Quantification of p53 expression in the nervous system

Abstract

The transcription factor p53 is a short lived protein that is thought to be associated with cellular proliferation and apoptosis. In the current study, we present a protocol to measure p53 expression across both the central and peripheral nervous systems of transgenic and parental mice using the enzyme linked immuno-substrate assay (ELISA), chloramphenicol acetyl transferase reporter assay (CAT) and immunohistochemistry approaches. The profiles of the ELISA tissue data of CD1 mice were compared to the CAT assay data of the p53-promoter-driven CAT gene transgenic mice. Subsequently, high resolution immunohistochemical analysis of positive tissues in both mouse strains were evaluated.
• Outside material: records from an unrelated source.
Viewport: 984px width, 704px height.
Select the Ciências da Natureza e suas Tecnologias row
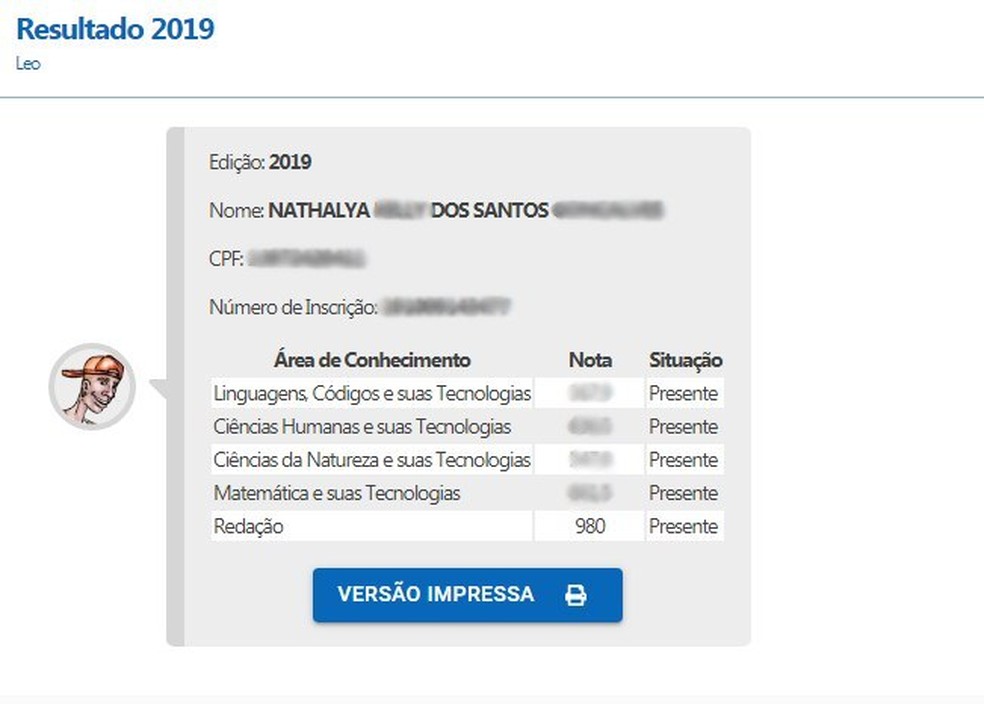click(371, 459)
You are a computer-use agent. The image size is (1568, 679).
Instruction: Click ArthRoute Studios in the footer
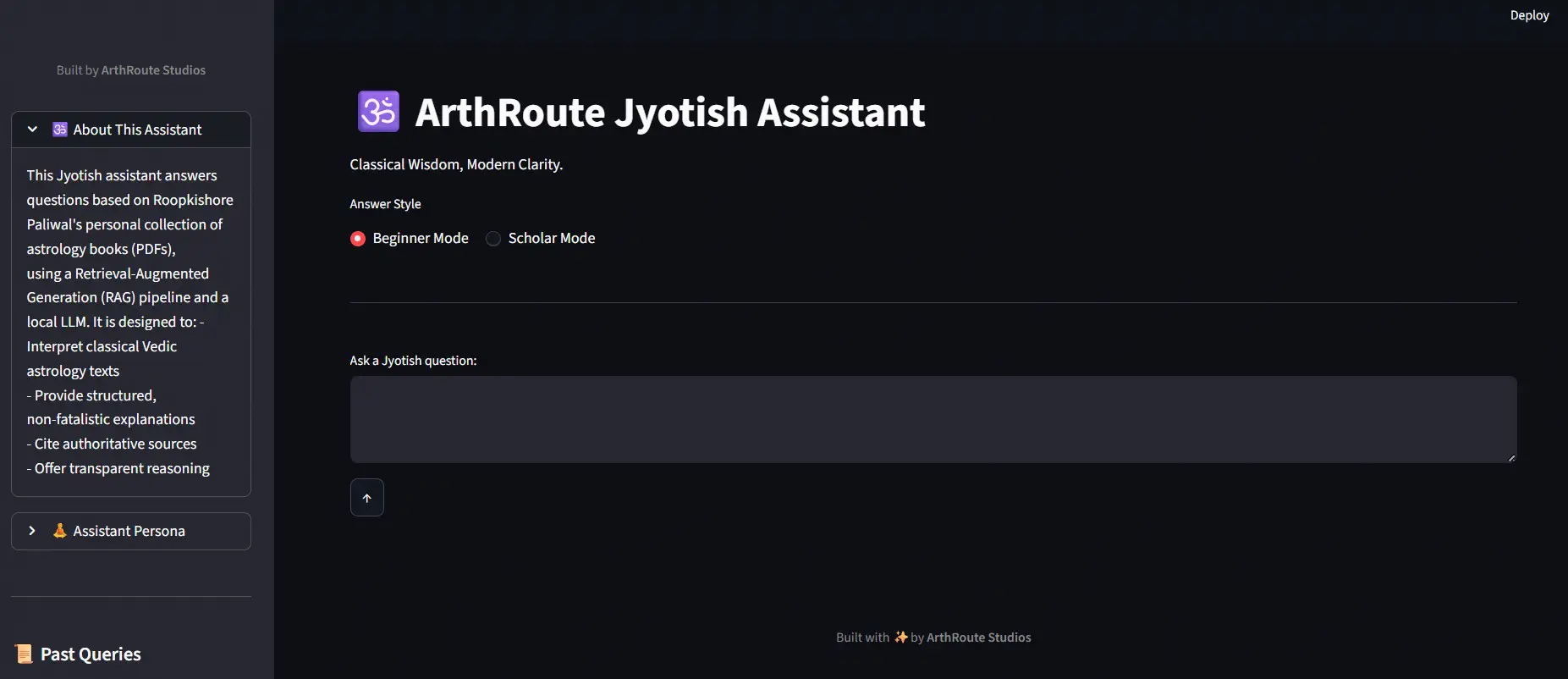pyautogui.click(x=978, y=638)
As the p53 protein is apparently subject to high turnover, the comparison of the more stable CAT data to the pan p53 ELISA assay should effectively complement each other in identifying which nervous system structures express p53. ELISA analysis alone could give ambiguous data. Immunohistochemical studies confirmed and further defined p53 expression in several regions of the nervous system. Significantly, p53 promoter-driven CAT expression was visualized in the Purkinje cells of the cerebellum and in the cornea as well as in the retina of the eye. This approach for the analysis of very short half-life proteins in the nervous system should be transferable to the study of other proteins.